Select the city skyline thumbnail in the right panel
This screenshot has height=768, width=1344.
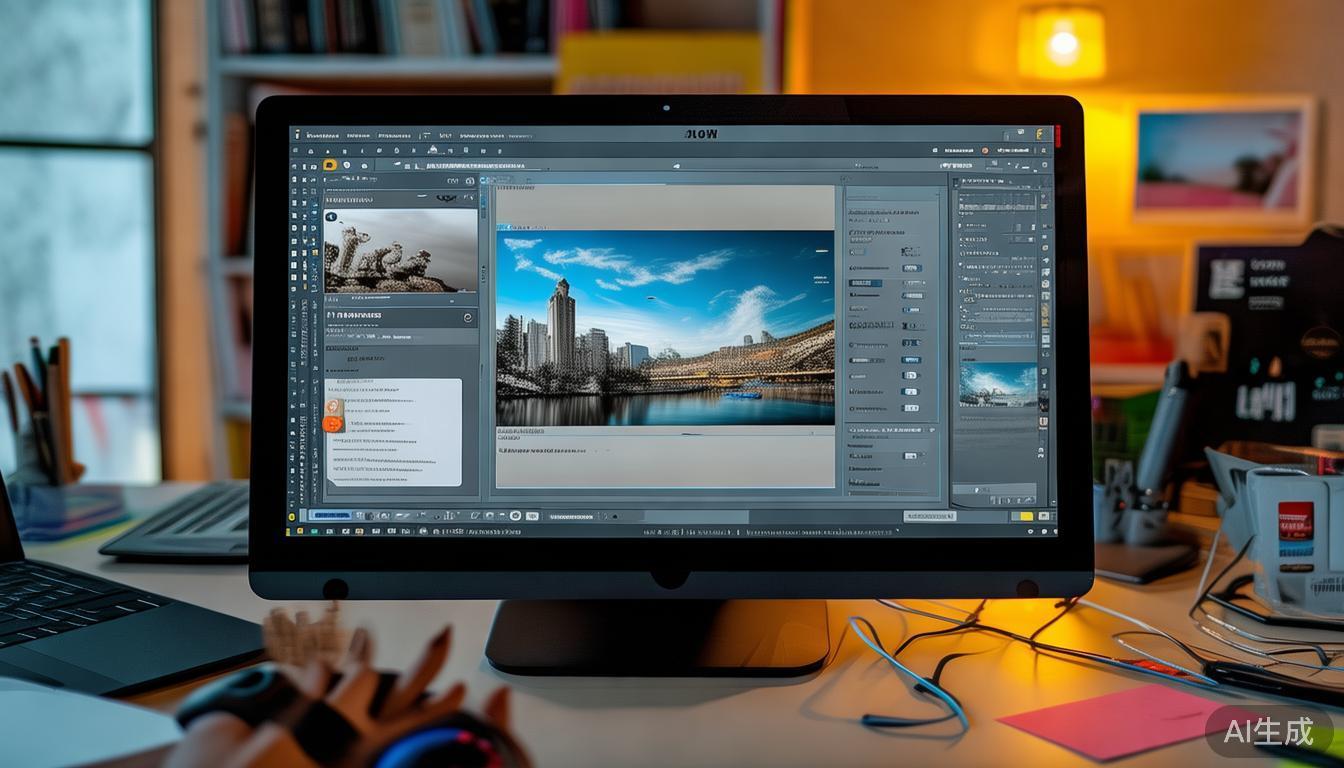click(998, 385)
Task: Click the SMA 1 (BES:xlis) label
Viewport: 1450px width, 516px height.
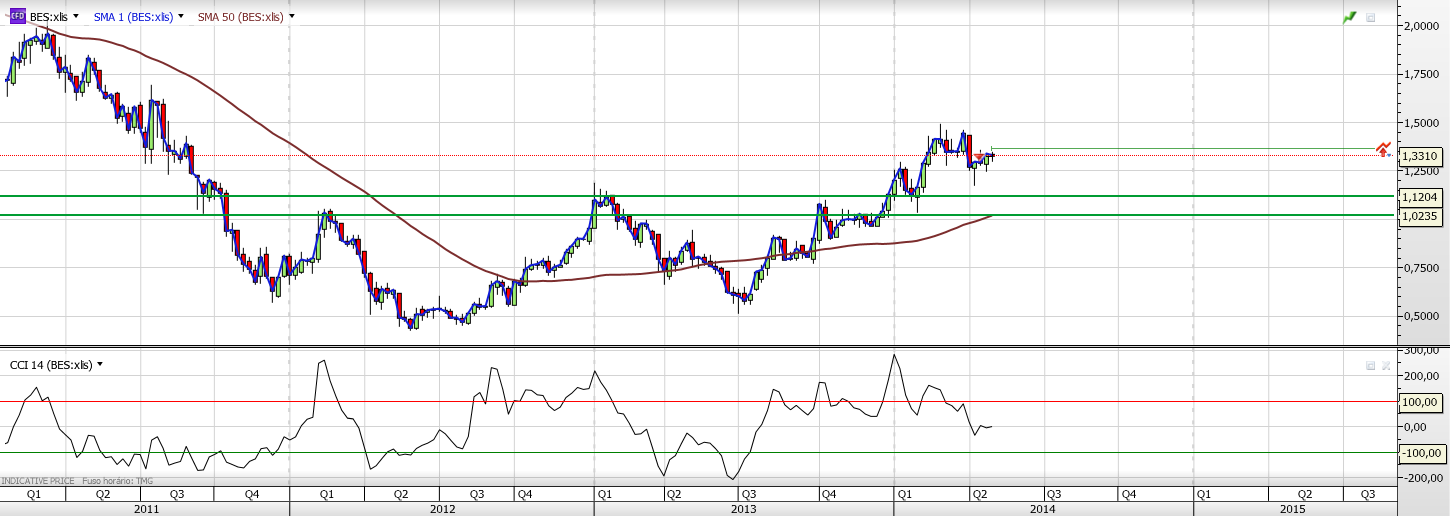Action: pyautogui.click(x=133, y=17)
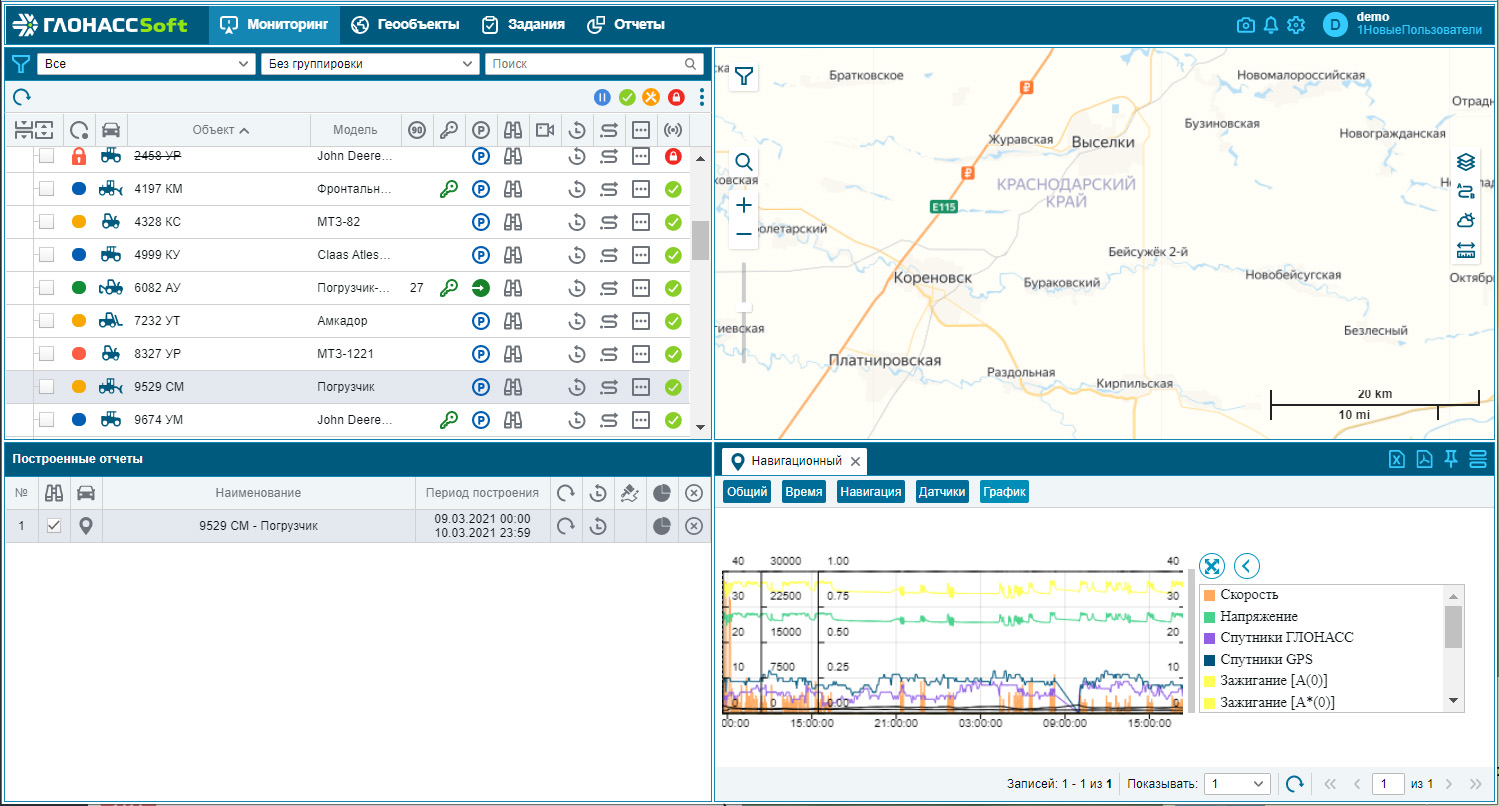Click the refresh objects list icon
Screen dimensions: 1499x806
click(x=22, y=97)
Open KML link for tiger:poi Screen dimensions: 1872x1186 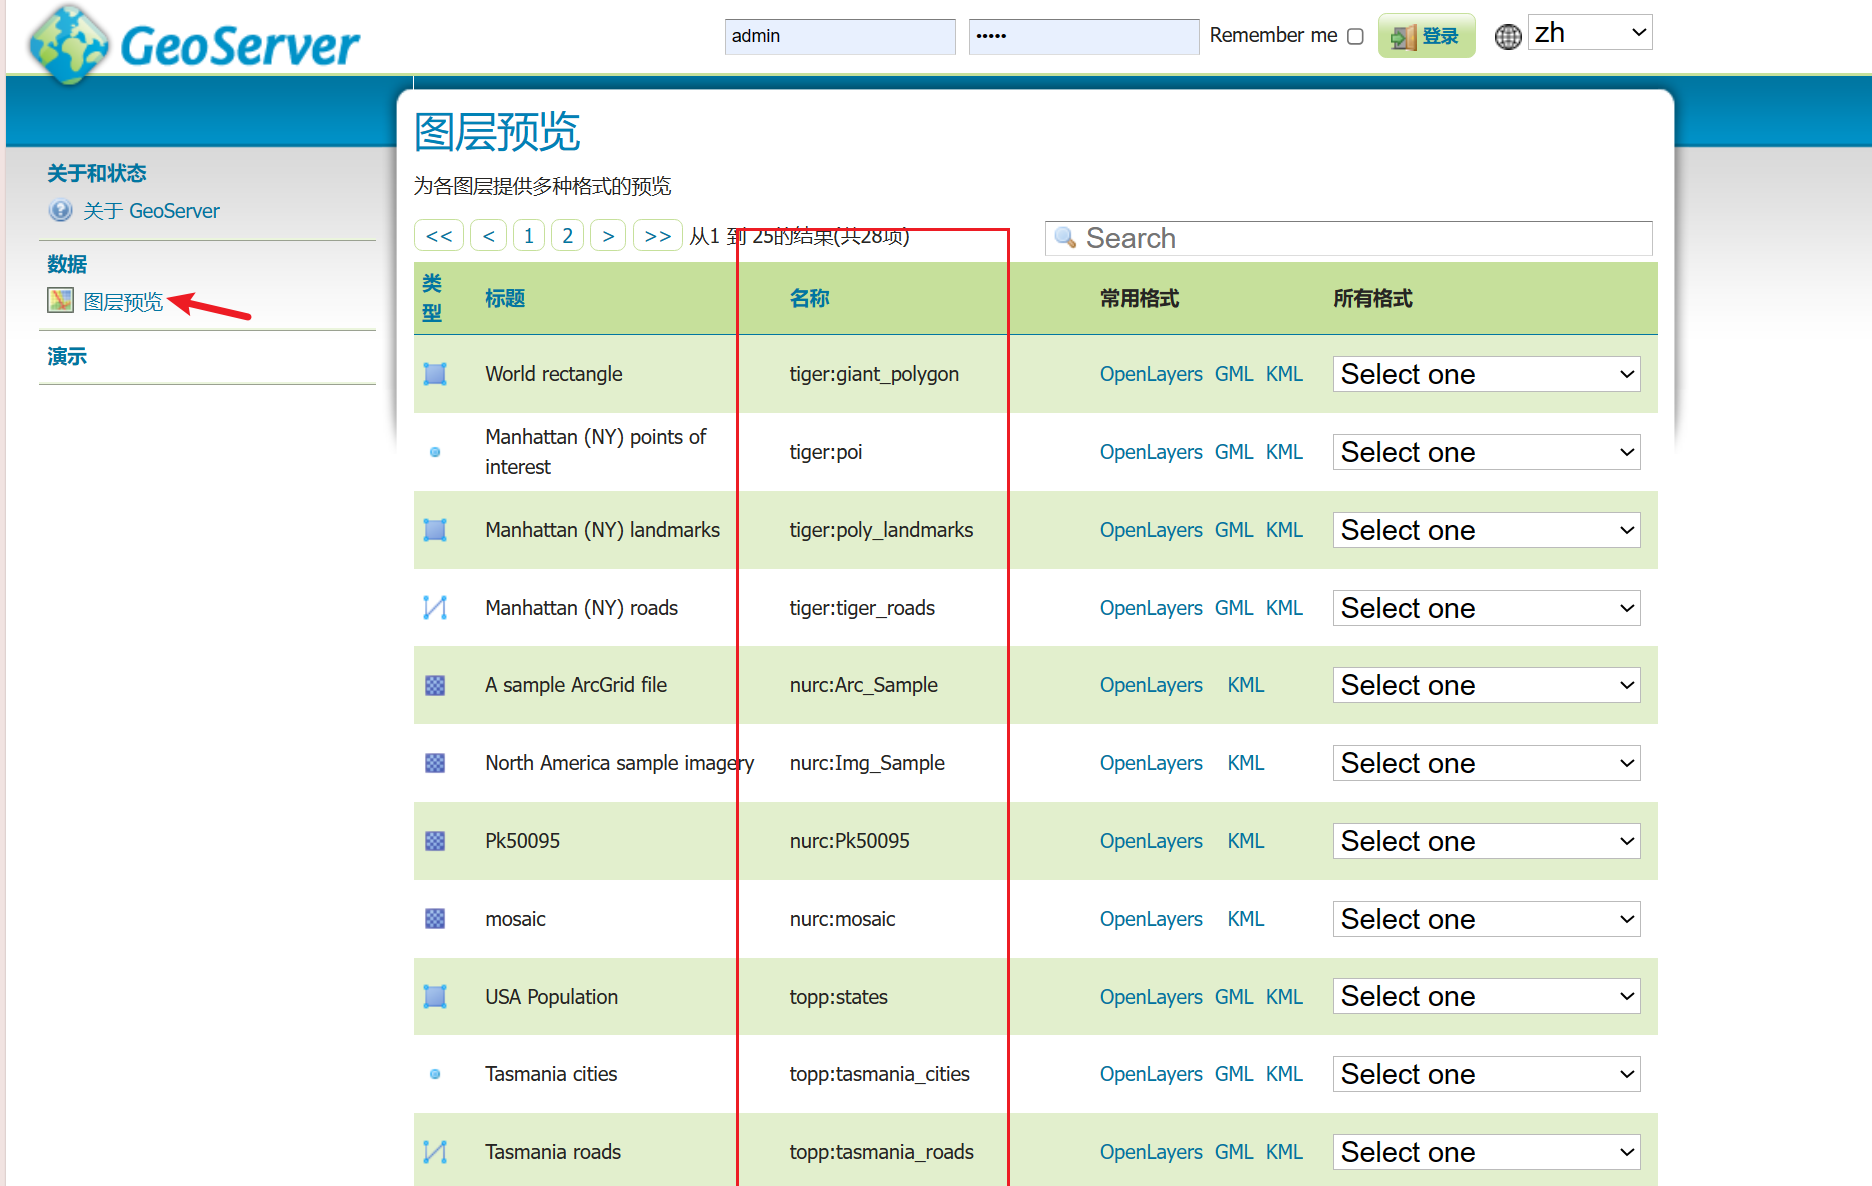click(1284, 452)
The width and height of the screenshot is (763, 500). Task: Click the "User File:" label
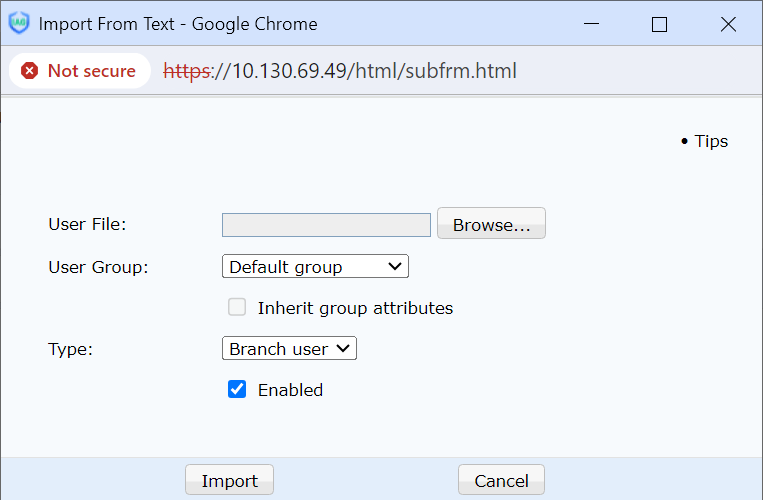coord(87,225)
───
● THE TASK
Give back exactly the lines from the line with "The width and" through the end of the material above, inclusive, with no pictures.

● SOLUTION FOR THIS EXERCISE
The width and height of the screenshot is (763, 500). Task: Click the "User File:" label
coord(87,225)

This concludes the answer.